Blake rolled up like the love child of a late 90’s Backstreet Boy had an affair with a vampire. I just don’t get it. At all. Jasminion said very little, even by her standards, even when being questioned about her lack of social skills, blaming it all on Finland. The next time someone accuses me of anything, I’m just telling them I’m from Finland. Next time someone invites me to something I don’t want to attend, Im just going to roll my eyes and say I don’t feel like it. It’s ok, I’m from Finland. Logic.
Her trout pout was looking extra buoyant, and her eye makeup was weird. Not Blake wearing blue contacts weird, but weird. They added nothing to the entire episode, and may as well have been off working on their inner peace.
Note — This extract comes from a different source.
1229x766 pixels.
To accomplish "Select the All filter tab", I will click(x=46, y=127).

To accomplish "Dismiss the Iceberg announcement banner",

And lastly, there was Big Mike and Natalie Golden child. Was it just me, or did something about her look completely different? I wasn’t sure if it was her teeth, or the poor lighting making her eyes look purple or what, but SOMETHING was different. The big question of the night was if these two are still together, and who has custody of the stuffed unicorn. Natalie was still playing games by redirecting the questions she was asked towards Mike. Mikey sat there, acting kind of like he was afraid to tell the truth. Apparently the whole Natalie “I can’t say I love him” thing was a reaction to an incident that took place awhile before, when Mike Bunyan slept over at a female friend’s house. It was supposedly the night before this woman’s wedding, and being that he was her “best dude”, he spent the night. They gave no further information, the story went nowhere, and Natalie tried to somehow make it seem that her attempts to indoctrinate Mike into the Church of Fatal Attraction were because of this bizarre incident. This whole scenario made no sense, and Uncle Bo never even bothered to show up with pancakes.

This concludes season 7 of 90 Day Fiancé, the longest one yet. On to the next!

3 thoughts on “90 Day Book Report; Season 7 Tell Alls (plural)

  1. Cami says:

    You are a great writer I look forward to your new recaps I find myself thinking the same almost cuz you know how to put it into incredible words. I look forward to your blogs and think it would be nice if you were the host of the tell all! You are a gifted writer.

  2. Arlene says:

    Your blog is amazing. I have been so down over this virus you uplifted me and I laughed so hard. The names you give them fit so well can’t wait to read more. Thank you so much

  3. Alexa says:

    Pulitzer Prize nomination over here! 🚨 This blog has given me new life! I usually don’t actually “laugh out loud” when reading something but the people in front of me on this plane turned around more than once, annoyed.